Gelato (there was plenty of them)!-

Gelato. It is like the fish to chips or the mayonnaise to Belgian frites? Wherever you go in Italy, it is impossible to not find a Gelato parlour. Riva Del Garda? Gelato. Verona? Gelato. Venice? Gelato. Rome? Gelato. Florence? Gelato. Perugia? Yes the answer is without a doubt, Gelato. Though frozen desert making traces back to outside Italy, the history of the Gelato spans many years with its origins lying back towards Roman times. The Romans had established trade routes between the mountains and distributing the ice to settlements. The shaving of ice added to deserts occurred until Italy adopted a recipe from the Far East, whereby milk was added. During the 15th and 16th centuries the “Italian” Gelato was beginning to take shape, this was mainly due to a better understanding of refrigerating the ice cream. As the years went by and technology improved further through the use of machines making the Gelatos on a larger scale, it reached more and more Italians. This eventually resulted in street vendors selling Gelatos in the 1920s and 1930s, reaching a variety of people on the streets of Italy.
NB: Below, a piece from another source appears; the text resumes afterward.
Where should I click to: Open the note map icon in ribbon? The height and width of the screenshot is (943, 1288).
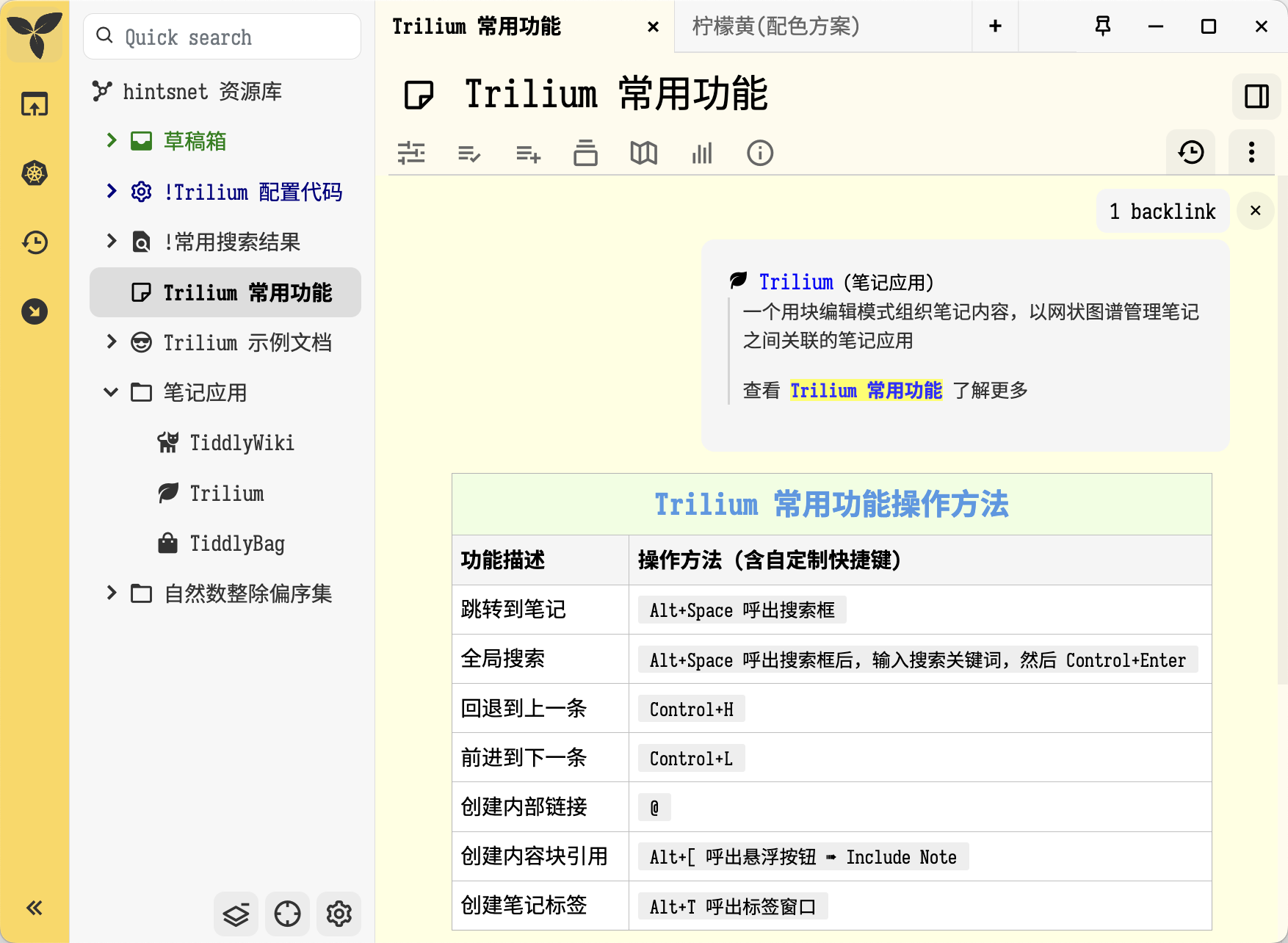pos(643,153)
Renaissance Florence, the birthplace of perspective-

Florence is the capital of the Tuscany region and is considered to be where the Renaissance movement was established from the fourteenth century. The Renaissance was a period in history that I did not know much about before visiting Florence and the city ended up being the highlight of my trip. Of course I had heard of Michelangelo’s David and the famous Uffizi art museum, however intrigued as I was I had wished to know more about the origins of the Renaissance and was advised to visit a pair of doors by a local guide. The doors in question were at the north side of Florence Cathedral (originally east side). The guide soon elaborated the background story of how the doors came about and said that a competition was announced by the Wool Guild of Florence in order to design them. It was a twenty-one year old by the name of Lorenzo Ghiberti that was chosen to design the doors, although initially another sculptor by the name of Fillipo Brunelleschi aided him. The doors were said to depict the “Gates of Paradise” and were considered to be influential for Renaissance Humanism. However Brunelleschi is remembered for the doors but did not finish the task with him as he left Florence to reside in Rome, but he became most famous for the usage of linear perspective in artwork. This was different to previous art works before this period as he used optical linear perspective for the design of one of the panels for the Florence Cathedral. This technique aided artists to paint three dimensionally. In spite of the panels being lost just looking at the detail on the doors at the north side showed how revolutionary perspective was.